— А Хада-дзанги, — распорядился Максаржав, — всыпьте тридцать ударов. Его я тоже лишаю звания. Все, что они награбили, отобрать и сдать в казну! Люди давно жалуются, что он скверно обращается с цириками. Теперь вы его самого хорошенько поучите. Замечу за ним снова что-нибудь неладное — накажу еще строже!
В сражении у реки Шивэртын-гол монгольское войско прошло хорошую школу. Из аймаков и хошунов непрерывно поступало пополнение. Был отдан приказ — продовольствие экономить, отпускать из расчета один баран на двадцать пять человек и один бык — на сто. Велено было закупать пшено и муку у русских купцов, по денег зря не тратить.
Для командующих были поставлены две жилые юрты и одна штабная. Позади штабной установили еще одну юрту — кухню. Вокруг лагеря вырыли ров, выставили сторожевое охранение. По обе стороны от юрт командующих — чуть поодаль — разбили палатки для командиров полков. А перед палатками, где разместились цирики, установили войсковое знамя, возле которого стоял часовой. Знамена полков развевались у входа в палатки полковых командиров. Знаменосцами выбирались самые сильные: дело в том, что в походе знаменосец должен был повсюду следовать за командующим, высоко подняв знамя, чтобы его было видно издалека — за ним ехало все войско.
В стороне от лагеря разбили палатку, где хозяйничали женщины из окрестных аилов, в их обязанности входила стирка белья и шитье полотнищ для знамен. Кормились они из солдатского котла. Цирики нередко спорили из-за того, кому нести еду в их палатку. Однажды из-за этого даже драка произошла. Как только об этом случае узнал Максаржав, он распорядился отправить женщин по домам.
И вот настал день, когда после очередного построения и переклички выяснилось, что число цириков в войске достигло трех тысяч. Перед строем был оглашен приказ командующих: награждались бойцы, отличившиеся в бою у Шивэртын-гола. Те, чьи имена упоминались в приказе, выходили, становились перед строем и совершали молитву знамени. Потом на шею каждому повязывали ленточку — знак отличия, некоторым вручали еще по пачке табака. Обойдя строй своих воинов, Максаржав и Дамдинсурэн поздравили их с победой.
Монгольское войско со всех сторон обложило Кобдо, заставы на всех дорогах задерживали китайцев, стоило им только выехать из города. Китайцы усиленно вели работы по укреплению Казенного городка, издали было видно, как они, словно муравьи, копошатся в крепости.
Дамдинсурэн, который видел, как мужественно сражался Максаржав в последнем бою, проникся к нему еще большим уважением.

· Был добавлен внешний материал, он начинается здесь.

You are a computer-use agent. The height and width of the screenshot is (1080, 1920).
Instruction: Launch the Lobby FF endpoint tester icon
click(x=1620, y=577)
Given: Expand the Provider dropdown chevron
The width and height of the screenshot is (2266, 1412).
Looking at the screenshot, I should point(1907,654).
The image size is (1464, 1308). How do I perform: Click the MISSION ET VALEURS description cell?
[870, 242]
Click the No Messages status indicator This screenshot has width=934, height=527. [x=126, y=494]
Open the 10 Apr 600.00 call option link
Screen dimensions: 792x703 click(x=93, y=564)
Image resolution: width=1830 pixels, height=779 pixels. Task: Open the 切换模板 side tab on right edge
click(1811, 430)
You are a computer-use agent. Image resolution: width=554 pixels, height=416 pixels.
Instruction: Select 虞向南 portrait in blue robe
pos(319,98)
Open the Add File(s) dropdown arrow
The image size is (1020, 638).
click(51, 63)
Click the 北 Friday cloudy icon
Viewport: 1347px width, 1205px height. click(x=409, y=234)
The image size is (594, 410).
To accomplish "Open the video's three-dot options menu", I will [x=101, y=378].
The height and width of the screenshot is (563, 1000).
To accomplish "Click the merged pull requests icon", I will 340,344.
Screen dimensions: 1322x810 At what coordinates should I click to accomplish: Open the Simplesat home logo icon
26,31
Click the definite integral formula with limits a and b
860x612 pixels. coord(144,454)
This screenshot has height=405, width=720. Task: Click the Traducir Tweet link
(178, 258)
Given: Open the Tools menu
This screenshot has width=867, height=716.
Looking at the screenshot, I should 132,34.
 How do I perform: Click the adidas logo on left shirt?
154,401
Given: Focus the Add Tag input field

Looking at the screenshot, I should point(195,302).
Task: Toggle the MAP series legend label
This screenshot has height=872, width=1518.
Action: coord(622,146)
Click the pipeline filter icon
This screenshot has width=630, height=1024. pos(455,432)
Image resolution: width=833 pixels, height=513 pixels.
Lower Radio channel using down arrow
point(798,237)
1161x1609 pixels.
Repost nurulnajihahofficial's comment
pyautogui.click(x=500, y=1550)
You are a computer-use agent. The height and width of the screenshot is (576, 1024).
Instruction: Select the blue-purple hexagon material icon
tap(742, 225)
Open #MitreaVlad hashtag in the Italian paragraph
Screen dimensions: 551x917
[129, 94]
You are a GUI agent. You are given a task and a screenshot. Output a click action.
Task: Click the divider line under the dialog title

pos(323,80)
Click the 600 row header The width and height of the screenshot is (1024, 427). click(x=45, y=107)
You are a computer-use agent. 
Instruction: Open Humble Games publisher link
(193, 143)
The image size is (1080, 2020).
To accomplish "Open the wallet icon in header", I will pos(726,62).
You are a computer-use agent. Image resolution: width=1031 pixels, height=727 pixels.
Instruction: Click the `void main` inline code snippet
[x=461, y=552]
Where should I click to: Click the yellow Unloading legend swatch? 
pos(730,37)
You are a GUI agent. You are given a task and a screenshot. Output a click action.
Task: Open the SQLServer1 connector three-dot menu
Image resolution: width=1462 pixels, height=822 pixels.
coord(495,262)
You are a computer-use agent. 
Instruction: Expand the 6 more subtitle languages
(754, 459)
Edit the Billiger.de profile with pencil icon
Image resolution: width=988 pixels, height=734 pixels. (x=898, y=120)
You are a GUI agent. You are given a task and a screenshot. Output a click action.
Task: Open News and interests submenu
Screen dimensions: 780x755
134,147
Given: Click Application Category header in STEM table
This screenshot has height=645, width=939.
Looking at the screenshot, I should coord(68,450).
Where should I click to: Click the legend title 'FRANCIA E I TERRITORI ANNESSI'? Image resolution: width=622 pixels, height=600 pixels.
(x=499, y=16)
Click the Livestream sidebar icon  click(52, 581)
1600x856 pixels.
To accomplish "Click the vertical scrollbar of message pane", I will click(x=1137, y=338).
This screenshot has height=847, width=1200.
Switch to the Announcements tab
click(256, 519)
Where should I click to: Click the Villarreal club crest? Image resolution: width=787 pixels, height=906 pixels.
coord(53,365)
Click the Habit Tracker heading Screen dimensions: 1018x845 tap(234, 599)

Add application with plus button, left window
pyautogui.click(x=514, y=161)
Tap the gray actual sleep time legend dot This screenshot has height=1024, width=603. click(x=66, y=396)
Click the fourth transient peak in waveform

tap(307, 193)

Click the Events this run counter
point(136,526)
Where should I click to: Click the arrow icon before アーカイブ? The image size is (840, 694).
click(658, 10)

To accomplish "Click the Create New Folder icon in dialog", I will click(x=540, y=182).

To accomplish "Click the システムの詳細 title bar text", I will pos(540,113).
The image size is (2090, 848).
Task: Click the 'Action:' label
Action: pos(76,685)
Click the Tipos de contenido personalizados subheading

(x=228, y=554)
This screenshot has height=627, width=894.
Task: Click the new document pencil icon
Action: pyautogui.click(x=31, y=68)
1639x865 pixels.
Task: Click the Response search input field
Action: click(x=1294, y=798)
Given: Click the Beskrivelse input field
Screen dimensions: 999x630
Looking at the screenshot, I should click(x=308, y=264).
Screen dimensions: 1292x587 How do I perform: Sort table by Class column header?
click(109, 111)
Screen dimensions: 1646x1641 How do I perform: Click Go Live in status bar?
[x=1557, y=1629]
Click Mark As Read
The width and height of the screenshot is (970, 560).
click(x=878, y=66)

— Жанжин, — обратился он к нему однажды, — вы любите песни и музыку?
— Что это вы вдруг называете меня жанжином? — откликнулся Максаржав. — Вы же старше меня и по возрасту, и по званию... Ну, а что касается музыки, то очень люблю и музыку, и песни.
— Говорят, что командир дюрбетского полка Парчин сказывает старинные предания и хорошо играет на товшуре[Товшур — национальный музыкальный инструмент.]. Может, пригласим его? Позовем и других командиров, выпьем по чарке, послушаем певца.
— Согласен. Нужно только прежде распорядиться, чтобы усилили караулы.
Вечером Дамдинсурэн собрал командиров, явился со своим товшуром и Парчин. К приходу гостей юрту тщательно прибрали, на маленьких столиках расставили угощенье: архи, разную снедь. Парчина усадили на почетном месте.
— Сколько вам лет? — спросил его Дамдинсурэн.
— Пятьдесят семь.
Максаржав встал.
— Уважаемые командиры! Прошу вас наполнить чарки. Мы с вами успешно провели этот бой, скоро нам предстоит новое сражение с маньчжуро-китайцами. Помните: для нас лишиться Западного края — все равно что лишиться ноги или руки. Итак, за успех нашего дела! — Он поднял чарку с вином, остальные последовали его примеру.
Дамдинсурэн, держа в руке наполненную чашу, подошел к Парчину.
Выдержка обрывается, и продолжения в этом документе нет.